Spor yöneticisi, Mit eski mensubu, Türk futbol camiasının ekol isimlerinden, yalnızca Beşiktaş’lıların değil, Galatasaray’lıların, Fenerbahçe’lilerin ve her takımdan herkesin sevdiği başkan; Süleyman Seba… 5 Nisan, O’nun doğum günüydü. Her hafta en azından bir kere geçtiğim Süleyman Seba Caddesi’de, O’nu düşünerek yürüdüm o gün…
Seba, Sakarya’lı. 1926 yılında Hendek’te doğdu. İstanbul ile tanışması, lise yıllarına denk geliyor. Her ne kadar lise öğrenimine Türkiye’nin en iyi okullarından Galatasaray Lisesi’de başlasa da, yine en gözde okullardan Kabataş Erkek Lisesi’de devam etti. Bu durum, Seba’nın futbolla tanışmasına neden oldu. O’na futbolu sevdirenler, Ortaköy’ün Kabataş’lılarıydı.

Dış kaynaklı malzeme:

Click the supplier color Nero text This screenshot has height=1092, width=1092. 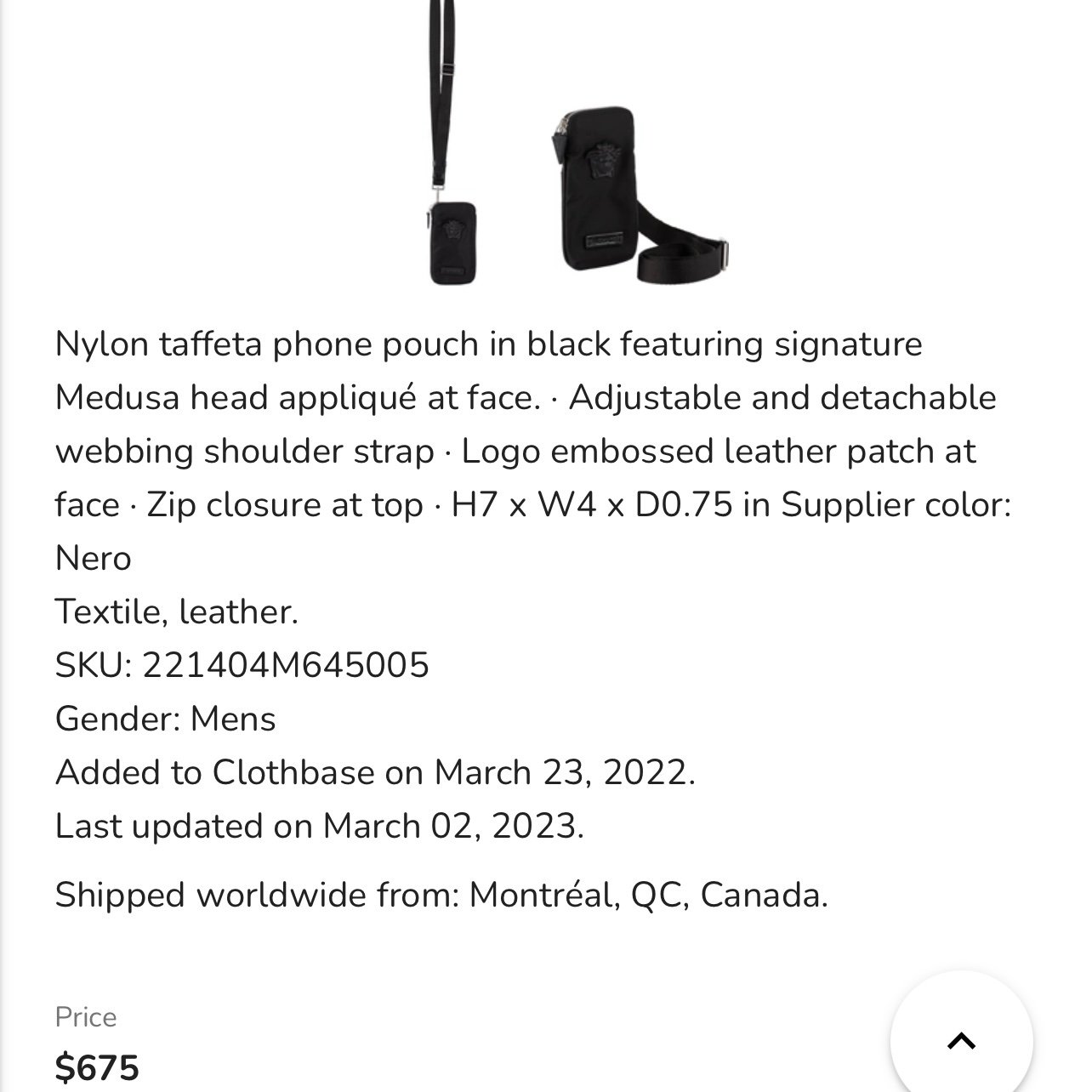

Beşiktaş Genç Takımı’na girdiği o yıllarda, mensubu olduğu kulübün efsane başkanı olacağını bilmiyordu. Hem nereden bilebilirdi ki? Öyle bir hırsı var mıydı? Hiç sanmıyorum, o kadar mütevazı bir kişiliğin en yükseklerde gözü olduğunu. Ama böylesine güzel bir yürek, zirveyi haketmez mi? Kader de O’na seneler sonra hakettiği yeri verdi; büyük bir şoktan sonra…
1947’de, İnönü Stadyumu‘nun açılışı dolayısıyla Beşiktaş ile İsveç‘in AIK takımı arasında bir maç yapıldı. O maçta, bu stattaki ilk golü atarak tarihe geçti Seba. Parlak bir futbol kariyeri olacağı düşünülürken, işte hayatını değiştirecek, daha doğrusu dönüştürecek o şoku yaşadı; sakatlığı sebebiyle yirmi sekiz yaşında aktif futbol hayatına veda etti. Belki de eski bir MİT mensubu olmanın verdiği özellikle vazgeçmedi Beşiktaş’tan; yani sevdasından. 1957’de kulübe üye oldu. Artık sahalara çıkamayacaktı ama Beşiktaş, hayatının hep merkezinde olacaktı.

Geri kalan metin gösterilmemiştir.